(Source material)
------------------------------------------------
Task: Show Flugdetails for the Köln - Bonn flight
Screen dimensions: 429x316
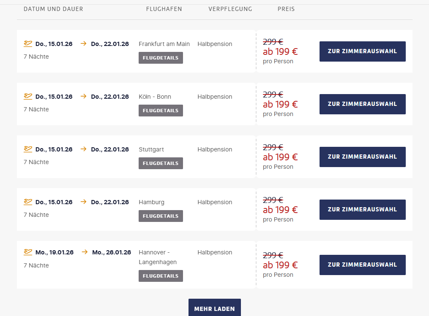Action: (161, 111)

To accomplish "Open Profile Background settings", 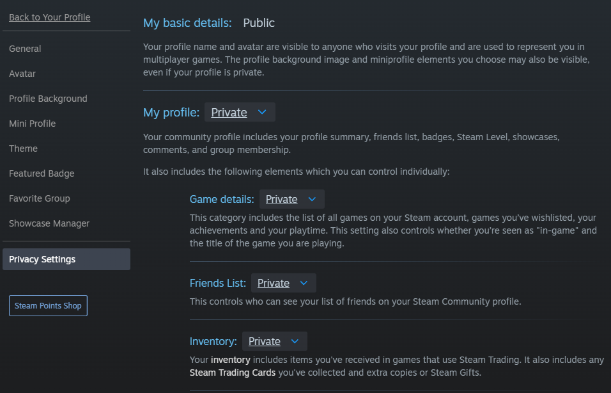I will tap(48, 99).
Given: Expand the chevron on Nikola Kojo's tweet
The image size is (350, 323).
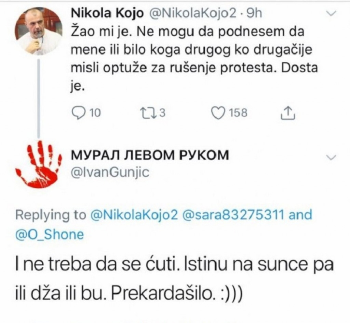Looking at the screenshot, I should (x=331, y=13).
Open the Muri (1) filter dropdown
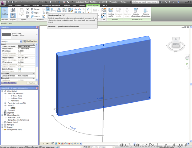192x148 pixels. click(x=12, y=41)
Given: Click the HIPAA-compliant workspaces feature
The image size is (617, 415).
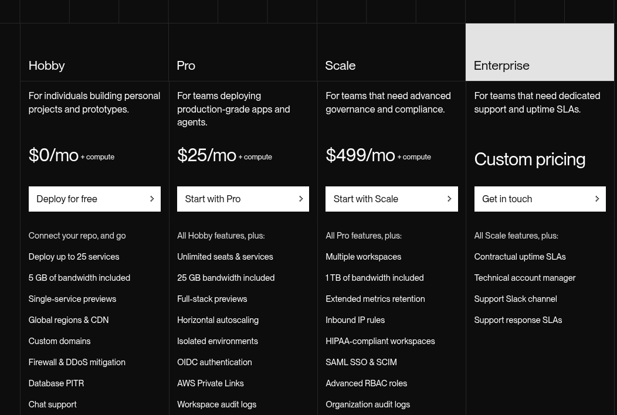Looking at the screenshot, I should [x=380, y=341].
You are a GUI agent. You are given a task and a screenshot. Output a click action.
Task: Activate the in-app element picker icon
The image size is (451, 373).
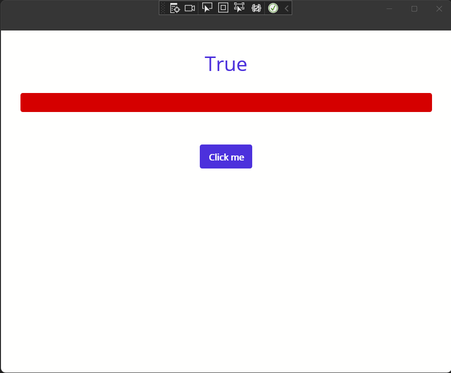click(x=239, y=8)
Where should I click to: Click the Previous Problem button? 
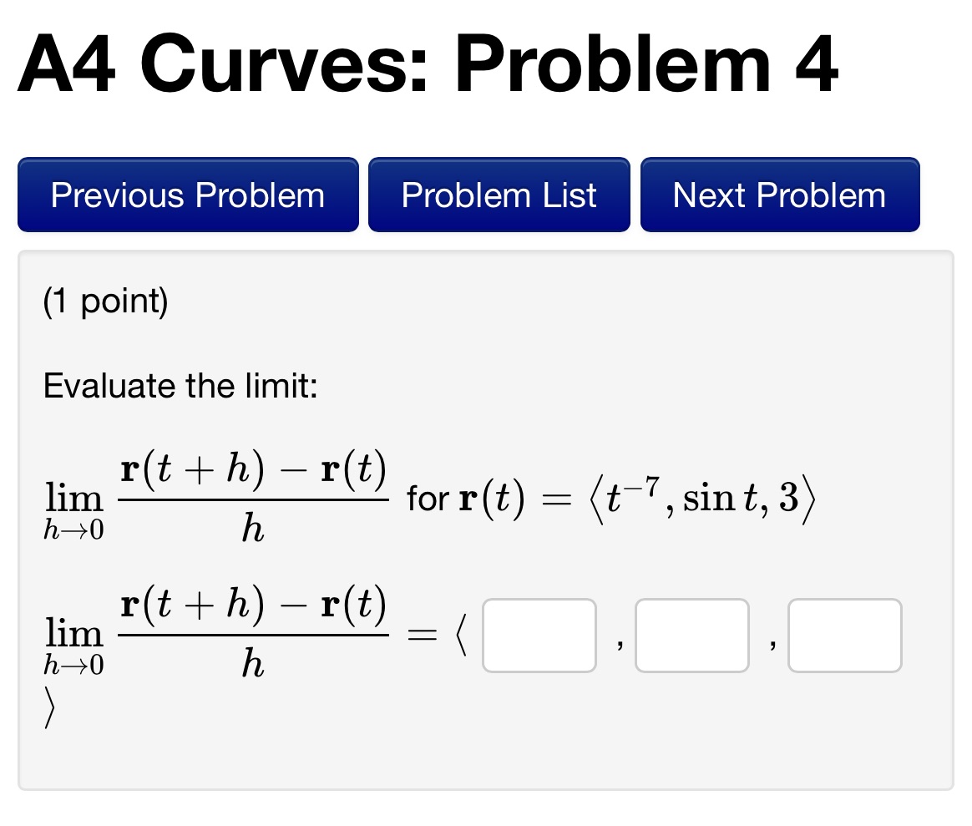(x=187, y=195)
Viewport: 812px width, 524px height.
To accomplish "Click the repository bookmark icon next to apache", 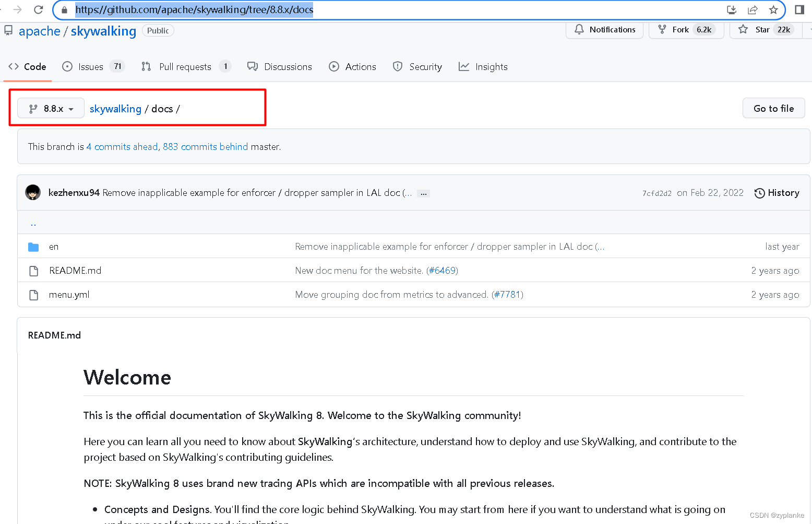I will (x=8, y=30).
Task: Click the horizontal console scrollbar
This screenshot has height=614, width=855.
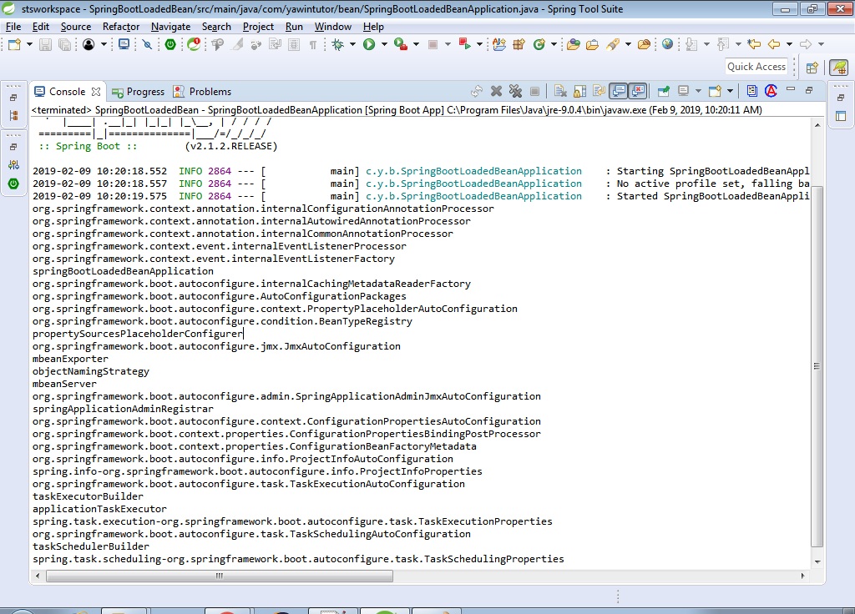Action: (x=217, y=576)
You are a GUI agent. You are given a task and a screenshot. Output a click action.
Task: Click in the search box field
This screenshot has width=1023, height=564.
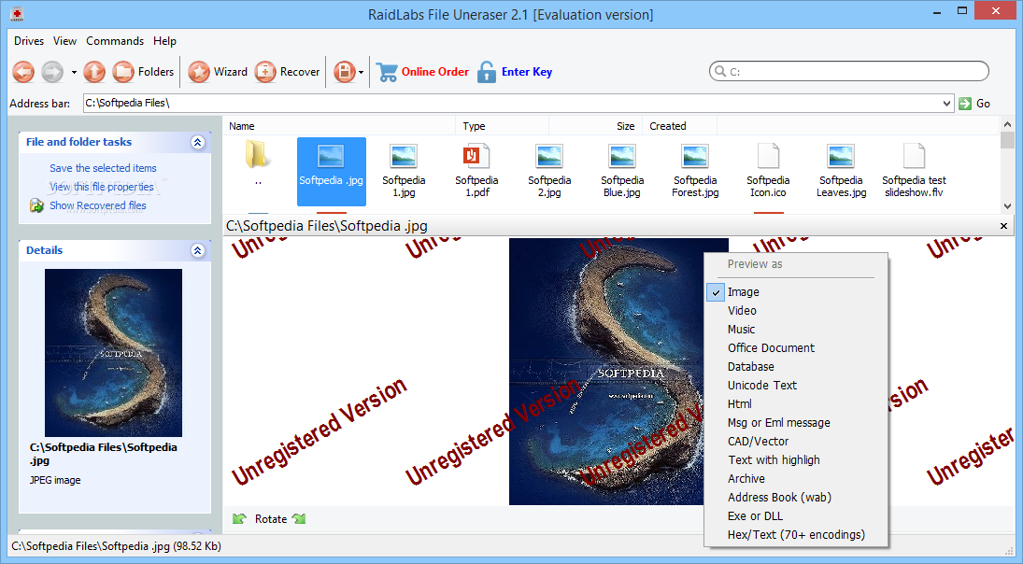pyautogui.click(x=848, y=71)
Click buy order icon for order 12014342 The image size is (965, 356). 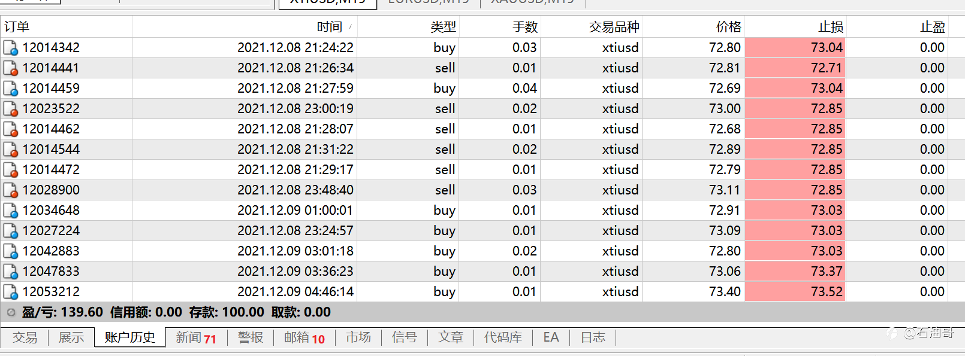pyautogui.click(x=10, y=48)
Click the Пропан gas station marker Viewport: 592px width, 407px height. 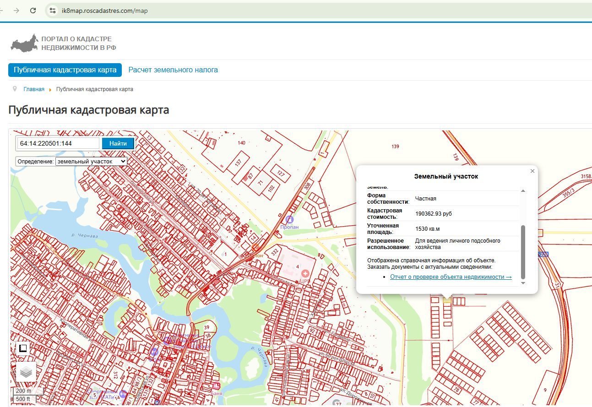click(x=289, y=219)
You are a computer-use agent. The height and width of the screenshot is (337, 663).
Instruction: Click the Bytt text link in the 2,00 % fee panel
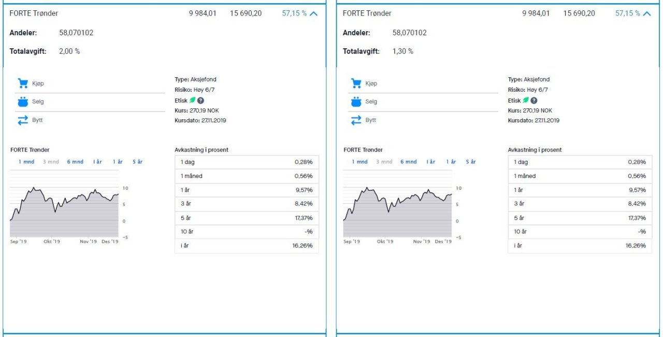pyautogui.click(x=38, y=120)
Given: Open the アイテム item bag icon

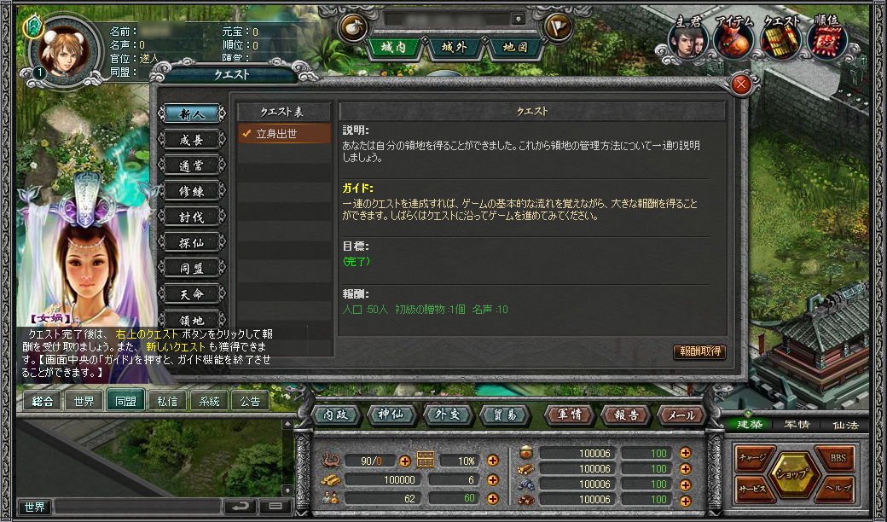Looking at the screenshot, I should pyautogui.click(x=733, y=41).
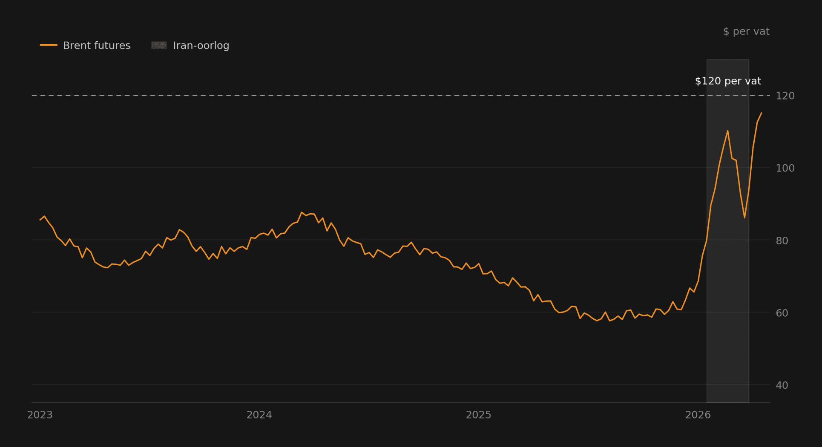Screen dimensions: 822x447
Task: Click the 120 y-axis tick label
Action: tap(785, 96)
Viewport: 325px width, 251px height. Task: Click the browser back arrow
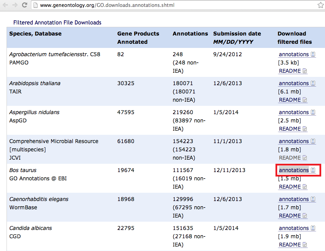click(6, 5)
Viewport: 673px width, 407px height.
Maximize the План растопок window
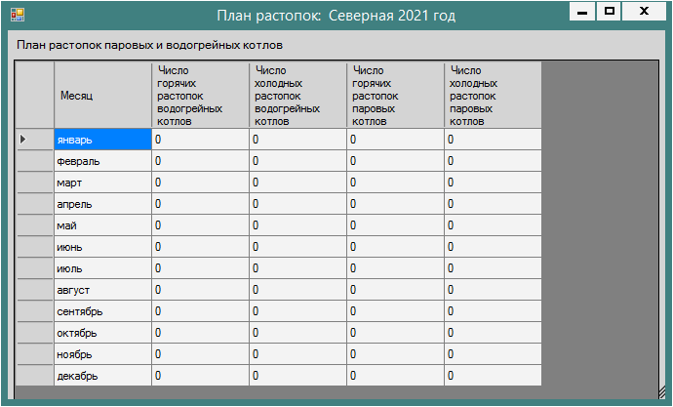click(610, 12)
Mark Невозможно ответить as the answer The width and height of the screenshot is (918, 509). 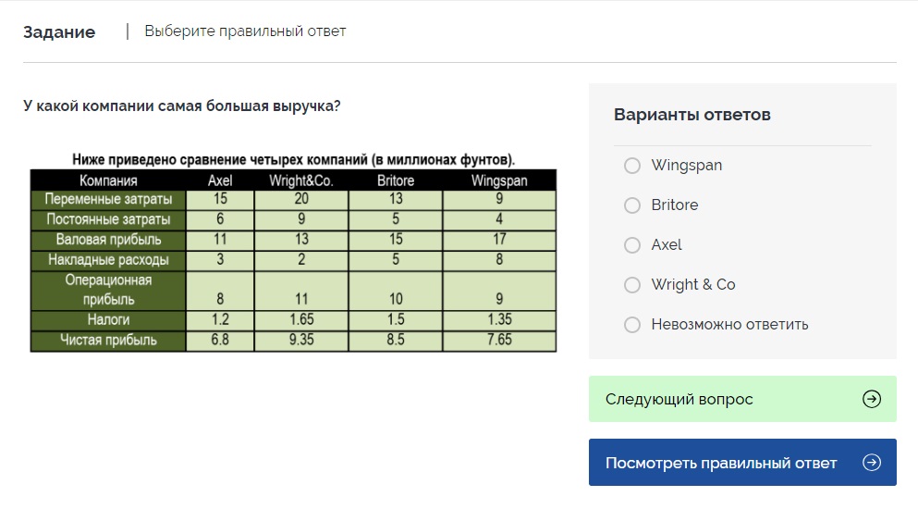click(632, 325)
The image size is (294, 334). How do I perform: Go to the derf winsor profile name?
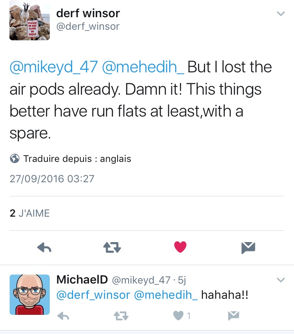(x=88, y=13)
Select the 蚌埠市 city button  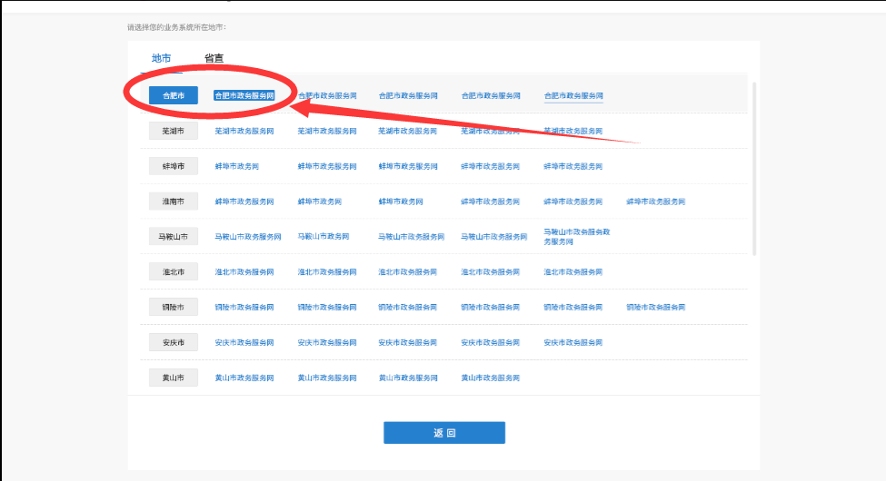(173, 166)
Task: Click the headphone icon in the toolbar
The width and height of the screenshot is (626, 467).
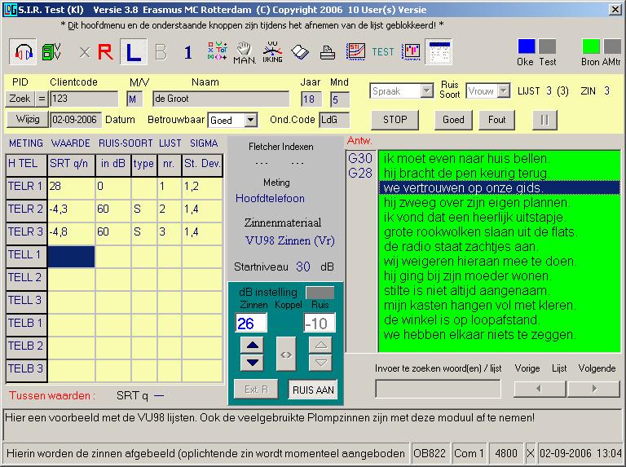Action: click(24, 52)
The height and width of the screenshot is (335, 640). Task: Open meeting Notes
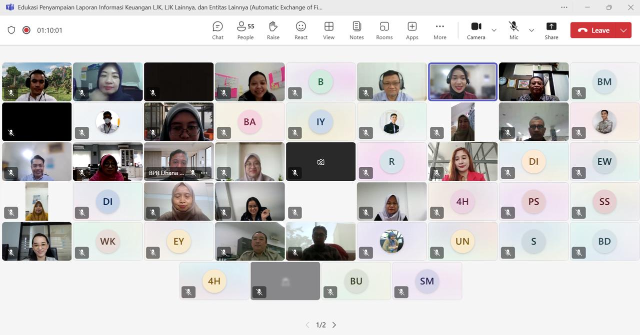[x=357, y=30]
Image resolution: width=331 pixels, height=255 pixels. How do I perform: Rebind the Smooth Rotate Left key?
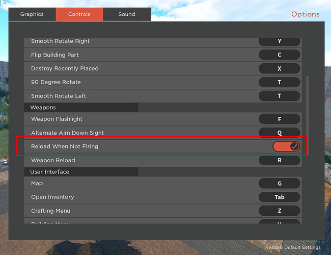click(x=279, y=96)
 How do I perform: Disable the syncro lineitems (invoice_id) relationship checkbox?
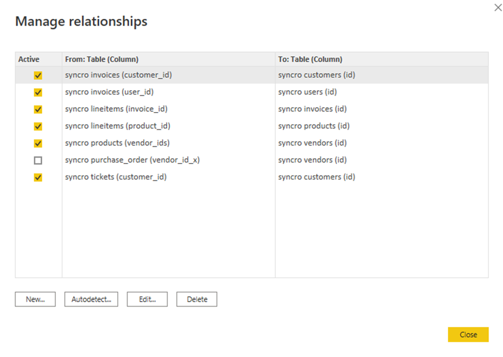[38, 109]
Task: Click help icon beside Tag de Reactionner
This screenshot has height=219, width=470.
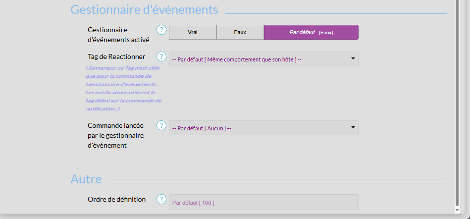Action: tap(161, 56)
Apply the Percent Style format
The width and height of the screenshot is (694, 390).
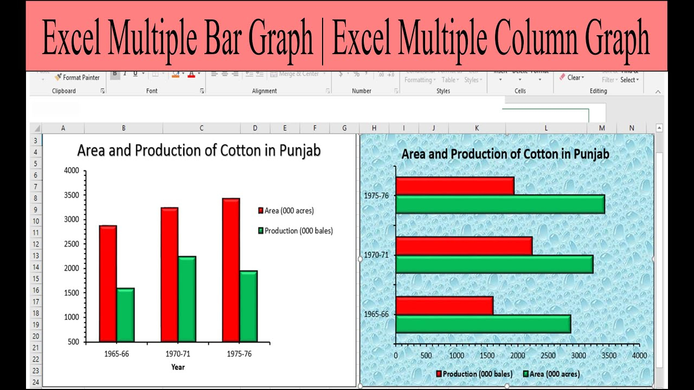click(357, 73)
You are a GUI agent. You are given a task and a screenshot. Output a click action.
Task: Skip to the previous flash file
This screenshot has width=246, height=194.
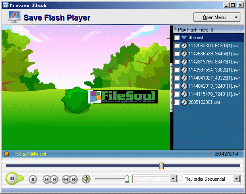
------------------------------------------------
(Assignment)
Beginning with the line that holds "This screenshot has height=219, width=470.", write out exactly the lines down to the end of the material above, and no others. Pictures are not part of the copy.

(Worked solution)
This screenshot has height=219, width=470.
Action: tap(161, 56)
Apply the Percent Style format
The width and height of the screenshot is (694, 390).
click(357, 73)
You are a GUI agent. You are given a task and a screenshot. Output a click action.
Task: Skip to the previous flash file
This screenshot has width=246, height=194.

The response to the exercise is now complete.